RNA m6A methylation orchestrates cancer growth and metastasis via macrophage reprogramming

Menée in vitro et à l'aide de modèles murins de métastases pulmonaires, cette étude met en évidence un mécanisme par lequel la méthylation m6A de l'ARN messager des macrophages, en modifiant le programme traductionnel de ces derniers, favorise la croissance tumorale et le processus métastatique

Résumé en anglais

N6-methyladenosine (m6A) is a reversible mRNA modification that has been shown to play important roles in various biological processes.

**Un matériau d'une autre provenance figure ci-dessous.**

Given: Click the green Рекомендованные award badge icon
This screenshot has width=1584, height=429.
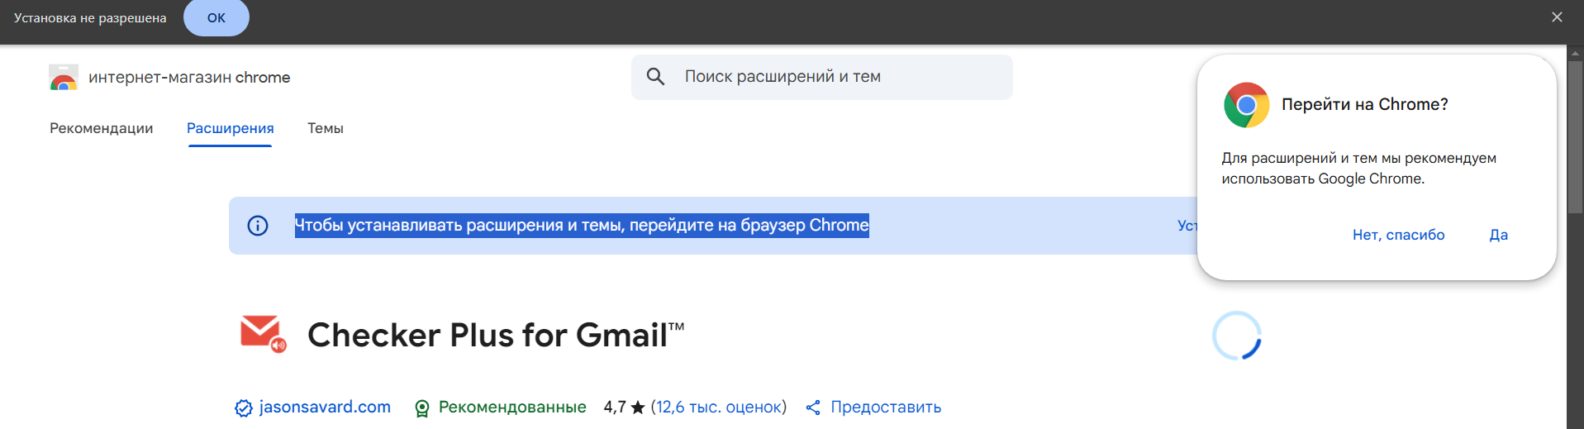Looking at the screenshot, I should click(422, 408).

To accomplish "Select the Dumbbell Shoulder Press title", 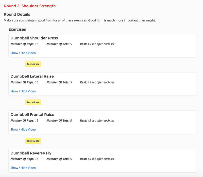I will (x=34, y=38).
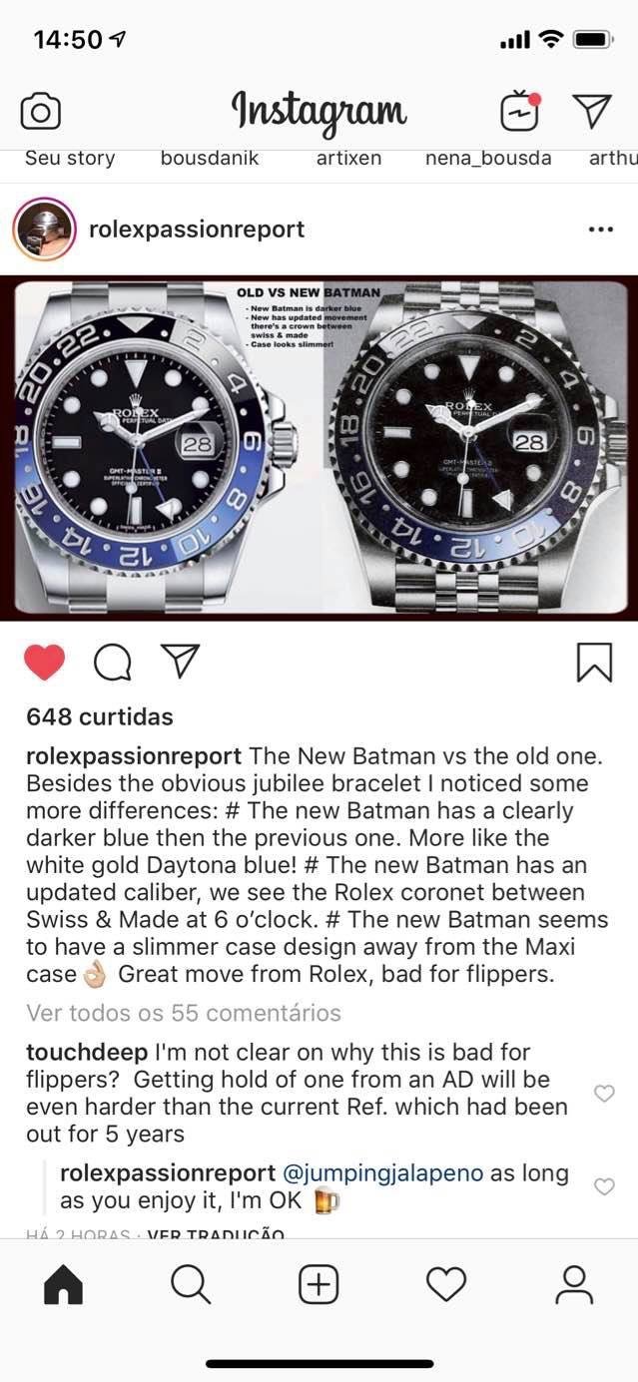638x1382 pixels.
Task: Open the rolexpassionreport profile avatar
Action: point(44,230)
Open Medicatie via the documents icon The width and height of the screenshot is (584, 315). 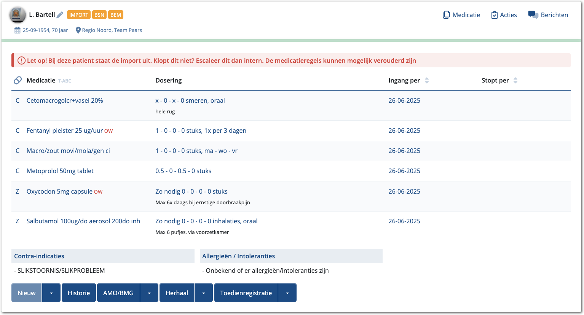[446, 15]
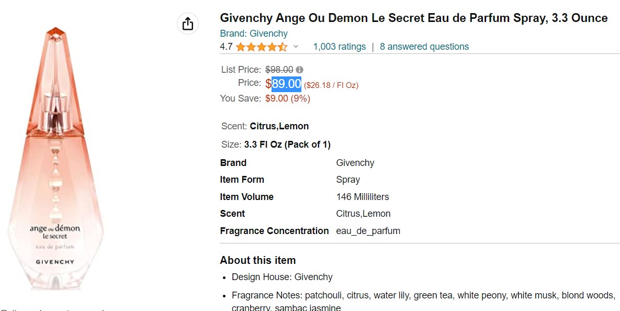This screenshot has width=620, height=311.
Task: Click the struck-through $98.00 list price
Action: [279, 70]
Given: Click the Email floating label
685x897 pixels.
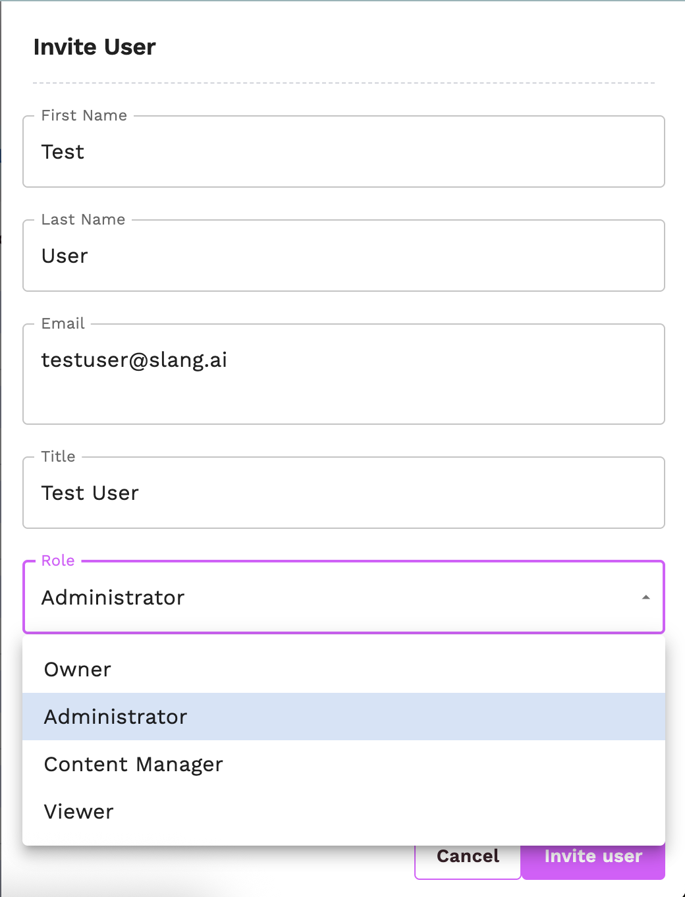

However, the roles of m6A modification in macrophages are still unknown. Here, we discover that ablation of Mettl3 in myeloid cells promotes tumour growth and metastasis in vivo. In contrast to wild-type mice, Mettl3-deficient mice show increased M1/M2-like tumour-associated macrophage and regulatory T cell infiltration into tumours. m6A sequencing reveals that loss of METTL3 impairs the YTHDF1-mediated translation of SPRED2, which enhances the activation of NF-kB and STAT3 through the ERK pathway, leading to increased tumour growth and metastasis. Furthermore, the therapeutic efficacy of PD-1 checkpoint blockade is attenuated in Mettl3-deficient mice, identifying METTL3 as a potential therapeutic target for tumour immunotherapy.